Lake Oswego Review
- Type: Weekly newspaper
- Owner: Carpenter Media Group
- Publisher: J. Brian Monihan
- Editor: Patrick Malee
- Founded: 1920
- City: Lake Oswego, Oregon
- Country: United States
- Circulation: 8,298 (as of 2022)
- Sister newspapers: Portland Tribune, West Linn Tidings, et al.
- ISSN: 0889-2369
- OCLC number: 13819679
- Website: lakeoswegoreview.com

= Lake Oswego Review =

Weekly newspaper published in Lake Oswego, Oregon

The Lake Oswego Review is an American newspaper published in Lake Oswego, Oregon, within the Portland metropolitan area.
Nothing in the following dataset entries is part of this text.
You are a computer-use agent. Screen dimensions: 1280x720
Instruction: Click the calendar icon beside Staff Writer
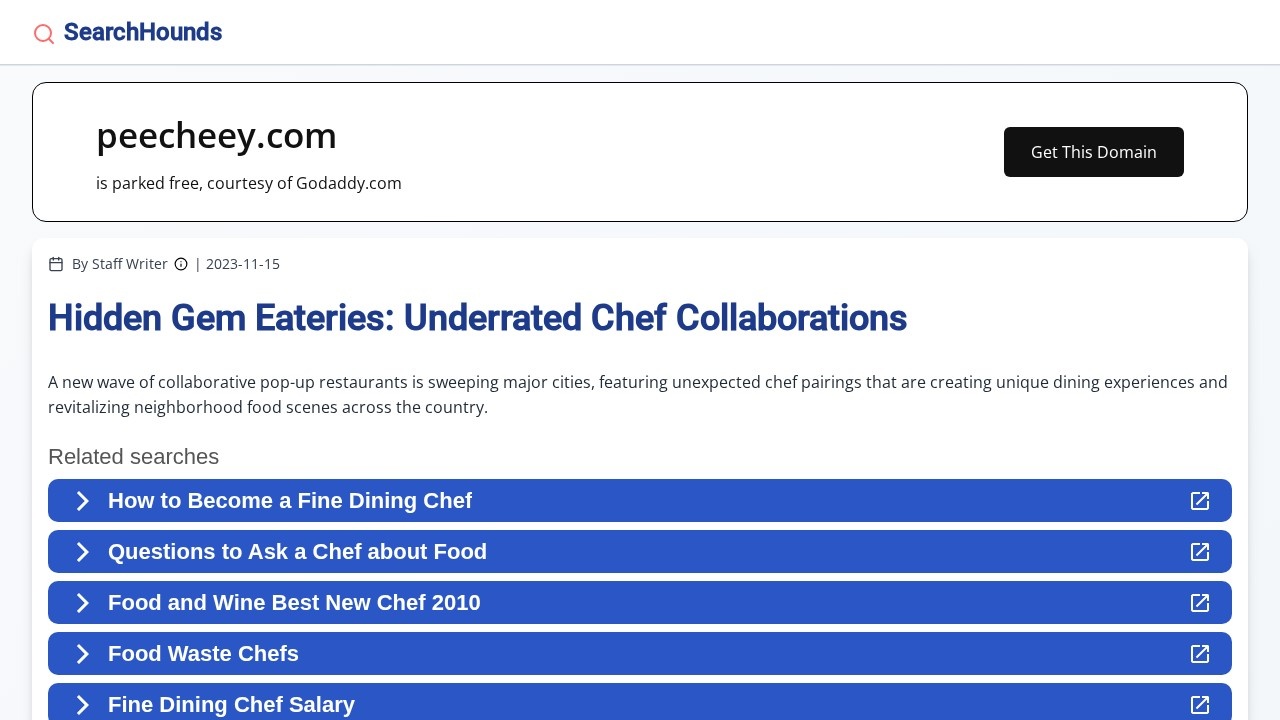[x=56, y=264]
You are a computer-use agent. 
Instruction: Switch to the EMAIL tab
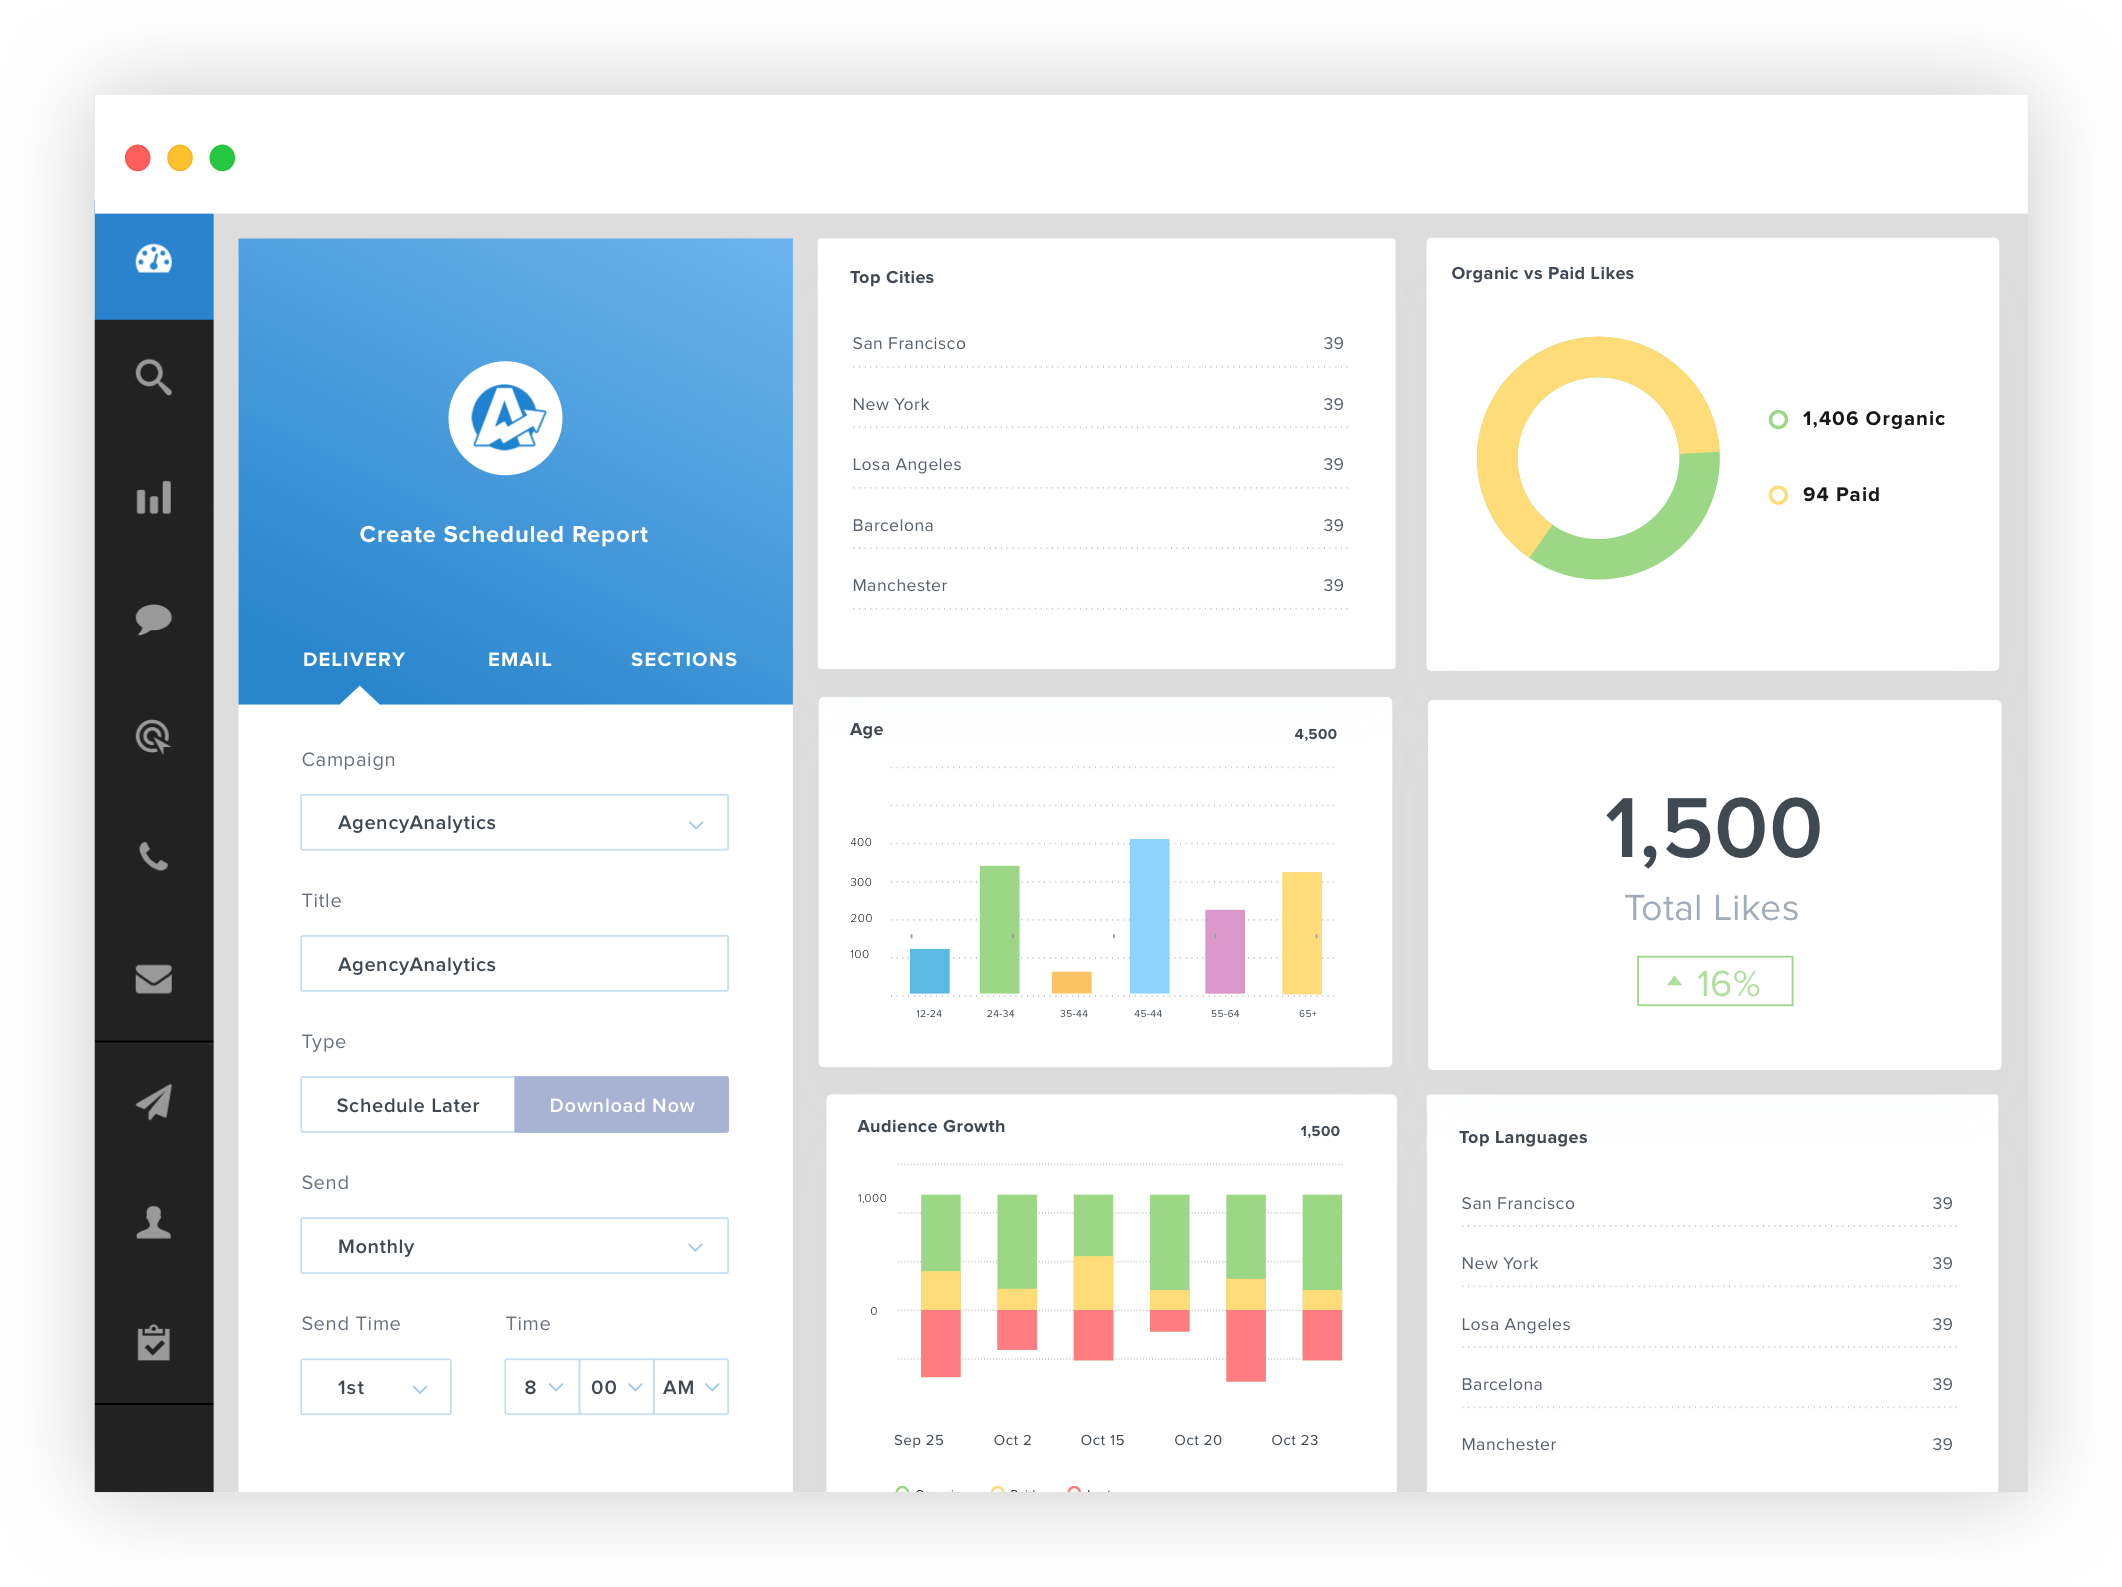click(x=518, y=657)
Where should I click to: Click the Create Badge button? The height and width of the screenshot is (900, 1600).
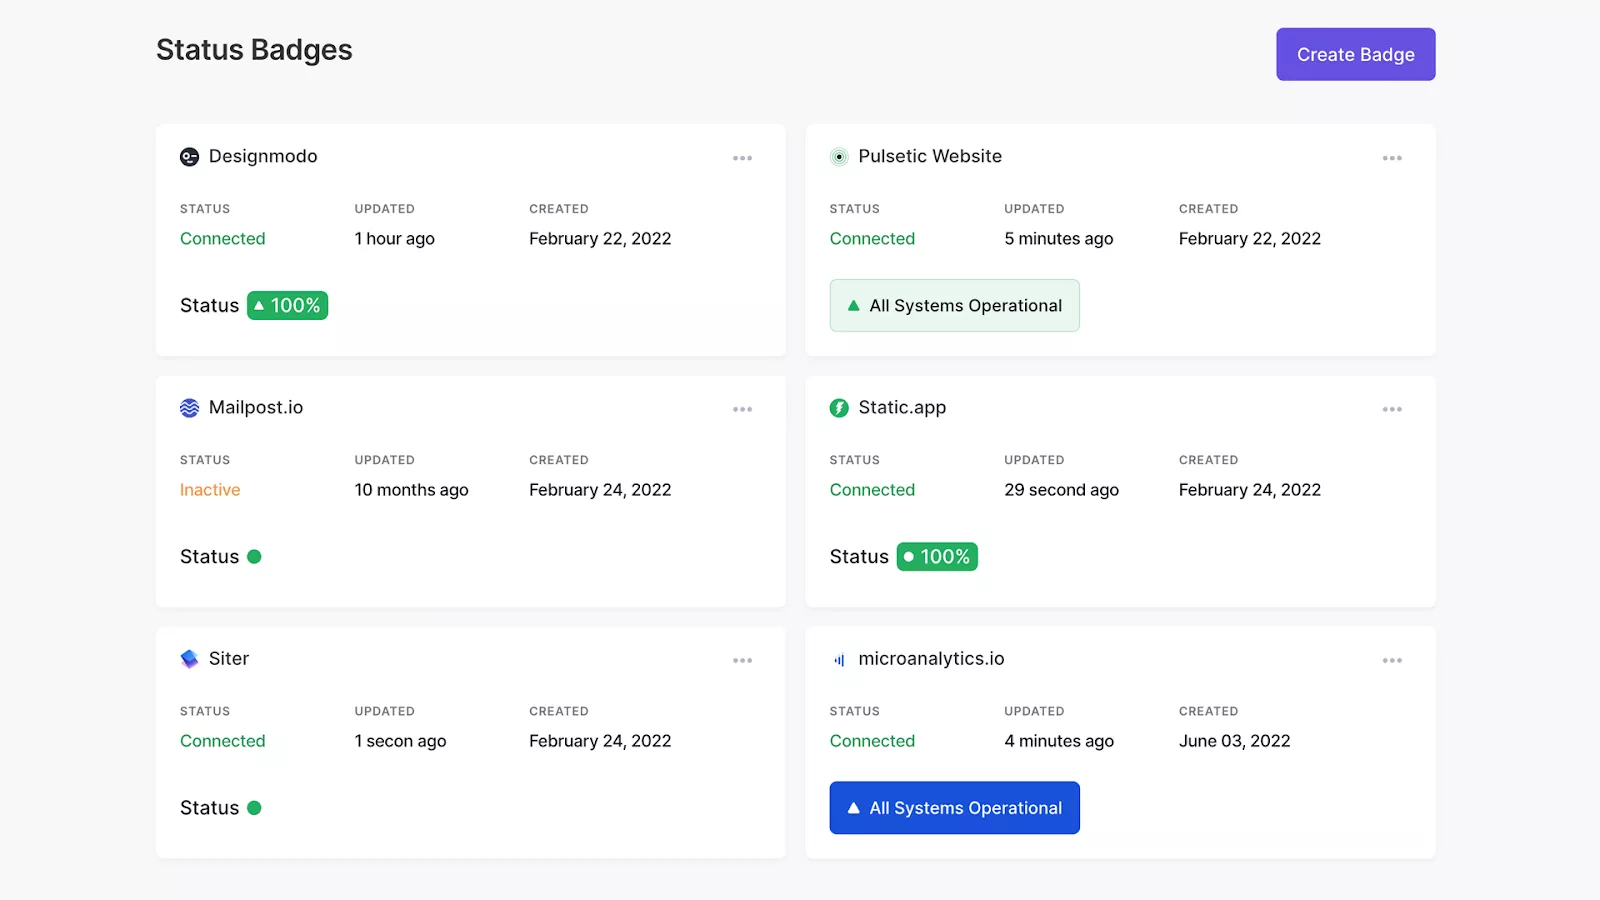[x=1355, y=54]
The paper began as the Western Clackamas Review, was later known as the Oswego Review from 1929 through 1961, and then adopted its present name when the city of Oswego annexed Lake Grove and the lake. It was owned by the Pamplin Media Group from 2000 to 2024, and since 2024 has been owned by the Carpenter Media Group.

== History ==
The Western Clackamas Review was established in 1920. In 1927, R. C. Cooke sold the paper to Rhoads & Richards, who a few months later sold it to Paul Robinson and George Baxter. In 1941, Edward A. Donnelly purchased the Oswego Review from Harmon Marshall and Claude A. Smith. In 1946, Donnelly sold the paper to William L. Blizzard. In 1978, Blizzard sold the Lake Oswego Review to Eagle Newspapers. In 1987, Eagle merged the newspaper into a new business venture called Community Newspapers, Inc. The business was sold to Steve Clark in 1996 and later acquired by Pamplin Media Group in August 2000. Robert B. Pamplin Jr. sold his newspaper company in June 2024 to Carpenter Media Group.